## Stated exercise 1
According to the passage on doxxing, what is the minimum number of characters a password should have?
## Stated exercise 2
Reproduce the passage on doxxing from "In order to" up to and including "on the web.".

══ Source ══

Phishing emails disguise themselves as legitimate messages to trick you into revealing sensitive information. Exercise caution when opening emails from unfamiliar senders. Never click on suspicious links or download emails unless they’re from a legitimate sender. Falling for a phishing email can give hackers access to your computer to download malware that can collect your personal information.
Doxxers will try to find anything they can to use against you and intercept your accounts. Prevent doxxing by creating strong passwords. They should be at least 14 characters, a variety of letters, numbers and special characters, and have no tie to personal information, like a birthdate or Social Security number. Use a password manager like LastPass or 1Password to create secure, strong passwords for each account.
Protect and Update Your Email
Create a separate, “fun” email for all of those sites that require an email address for registration. This includes any kind of subscription service or email blast that you want to be a part of, but don’t in your primary inbox. It’s a good idea to give away this email when you feel the site or service may not be very secure. Some of these websites may be doxxing harvesting sites, and if you use an unimportant email you are able to delete your account and information without a scratch. Be sure to make the email address unrelated to your name or your hobbies.
Create unique usernames for each individual website you hold an account with. If you are signed up for a controversial website or forum, make sure your username is anonymous and cannot be traced back to you. For social media, avoid using your first and last name in your handles.
Remove Your Information From the Internet (Self-Doxxing)
In order to find out if you’re susceptible to doxxing, it’s important to know what information about you is online. The process of protecting yourself from information leakage is known as “self-doxxing.” This involves researching information about you that is publicly available on the web.
Check out We Leak Info to find out where hackers can find you online. You can also check out the following list of data brokers and ask them to remove your data. Some require payment, and some require you to mail in information. However, once you’ve exhausted this list, you can feel more confident that your personal and private information is secure.
Avoid Posting on Controversial Forums
Because we have so much freedom online, it’s crucial that you’re thoughtful with everything we share online. While it might seem like a good idea to voice your opinion on a public forum, try to avoid it. Posting controversial views on any internet database can be threatening to you and to your friends and family. If you still intend to share your strong views, be sure to take extra precautions to stay anonymous online. Use pseudonyms when posting comments online and never share your location or full name.
Have more questions about doxxing? Check out these answers to common questions.
Is Doxxing Illegal?

═══
══ Material provided ══

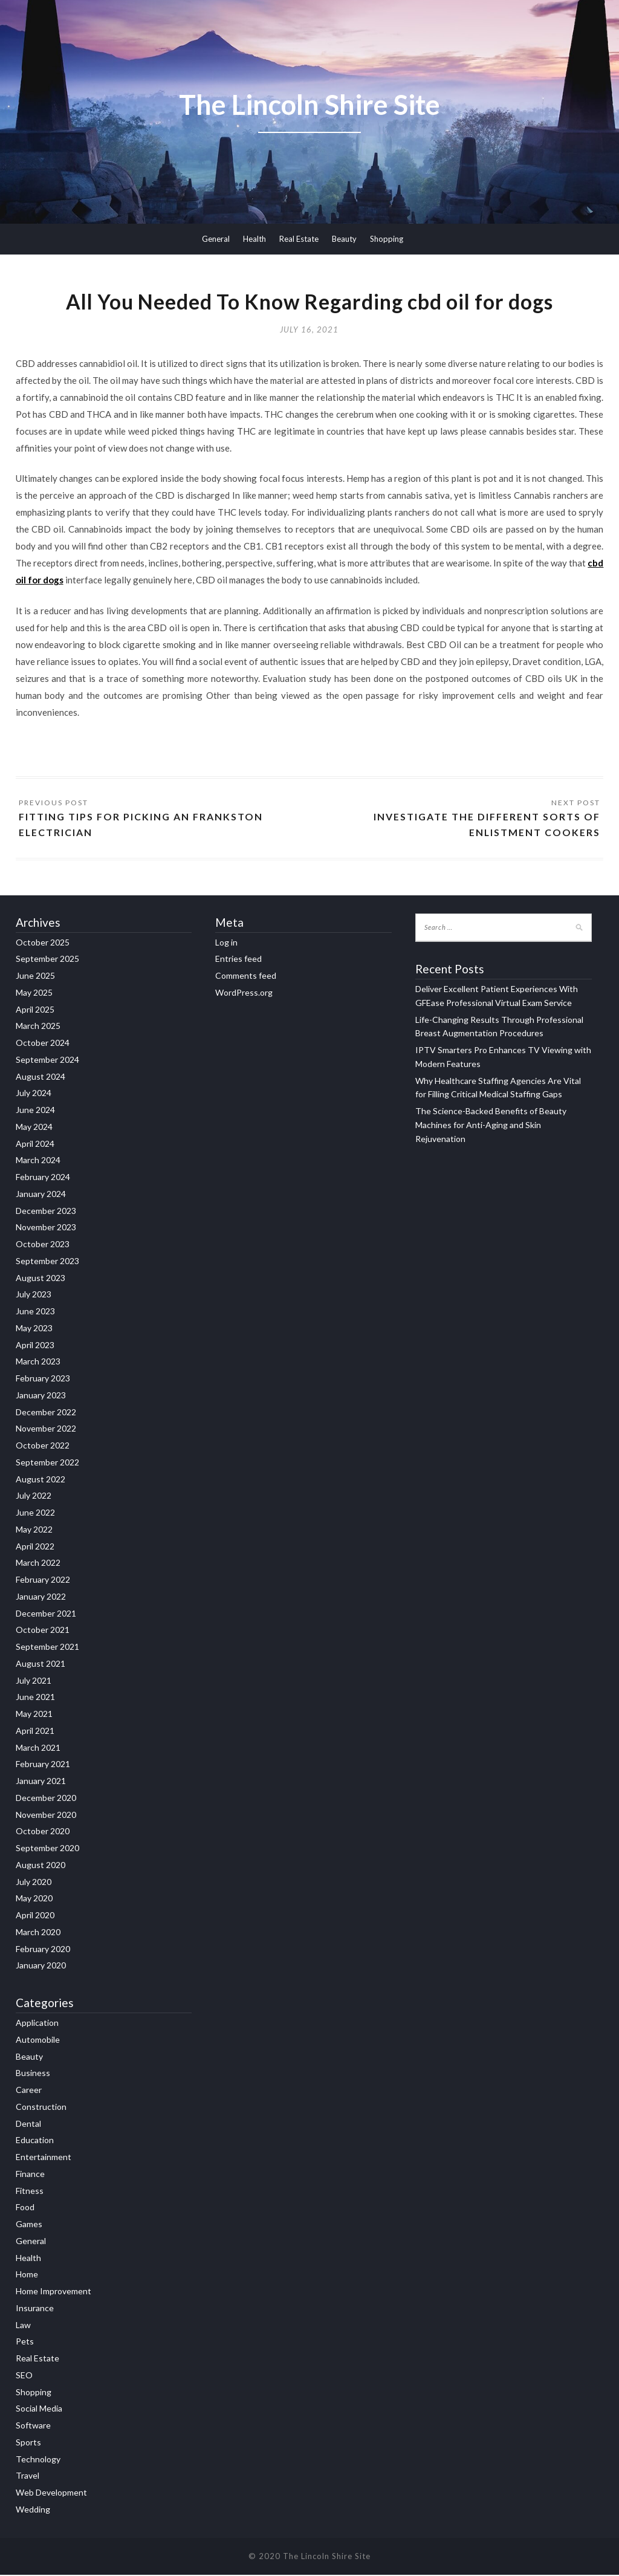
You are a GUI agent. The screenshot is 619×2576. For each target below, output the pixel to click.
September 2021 (47, 1648)
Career (29, 2091)
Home (27, 2276)
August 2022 (40, 1480)
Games (29, 2226)
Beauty (344, 239)
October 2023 (43, 1246)
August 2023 (40, 1279)
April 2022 (35, 1547)
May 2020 (34, 1900)
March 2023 (38, 1363)
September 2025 (47, 960)
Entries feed (238, 960)
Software (33, 2427)
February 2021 (43, 1765)
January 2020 (41, 1967)
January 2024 (41, 1195)
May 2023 (34, 1330)
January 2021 (41, 1782)
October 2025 (43, 943)
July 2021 (33, 1681)
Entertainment (43, 2158)
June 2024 (35, 1111)
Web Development (51, 2494)
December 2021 (46, 1614)
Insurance (35, 2309)
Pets (25, 2343)
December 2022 (46, 1413)
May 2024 (34, 1128)
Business (33, 2074)
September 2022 (47, 1464)
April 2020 (35, 1917)
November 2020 (46, 1816)
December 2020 (46, 1799)
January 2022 (41, 1598)
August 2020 (40, 1866)
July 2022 (33, 1497)
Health (254, 239)
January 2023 (41, 1397)
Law (23, 2326)
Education (35, 2141)
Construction (41, 2108)
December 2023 (46, 1212)
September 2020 (47, 1849)
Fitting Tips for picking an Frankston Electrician (141, 825)
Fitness (30, 2192)
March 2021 (38, 1749)
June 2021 (35, 1698)
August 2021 (40, 1665)
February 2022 (43, 1581)
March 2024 (38, 1162)
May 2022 (34, 1531)
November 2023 (46, 1229)
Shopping (386, 239)
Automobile (38, 2041)
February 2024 (43, 1178)
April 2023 (35, 1346)
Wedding (33, 2510)
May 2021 (34, 1715)
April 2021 (35, 1732)
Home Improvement (53, 2293)
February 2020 (43, 1950)
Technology (38, 2460)
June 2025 (35, 977)
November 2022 (46, 1430)
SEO (24, 2376)
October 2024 (43, 1044)
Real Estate (299, 239)
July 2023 (33, 1296)
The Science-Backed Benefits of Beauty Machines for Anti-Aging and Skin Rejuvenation (490, 1127)
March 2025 (38, 1027)
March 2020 (38, 1934)
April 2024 (35, 1145)
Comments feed (245, 977)
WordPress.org (244, 994)
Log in (226, 943)
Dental (28, 2125)
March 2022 (38, 1564)
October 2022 (43, 1447)
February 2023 (43, 1380)
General (216, 239)
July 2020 (33, 1883)
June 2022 (35, 1514)
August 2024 (40, 1077)
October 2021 (43, 1631)
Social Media (39, 2410)
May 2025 (34, 994)
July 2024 (33, 1094)
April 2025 (35, 1010)
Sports (28, 2443)
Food (25, 2209)
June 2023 (35, 1313)
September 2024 (47, 1061)
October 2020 (43, 1833)
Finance (30, 2175)
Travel (27, 2477)
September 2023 (47, 1262)
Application (37, 2024)
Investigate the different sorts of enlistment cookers (487, 825)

═══

## Full response 1
At least 14 characters.

## Full response 2
In order to find out if you’re susceptible to doxxing, it’s important to know what information about you is online. The process of protecting yourself from information leakage is known as “self-doxxing.” This involves researching information about you that is publicly available on the web.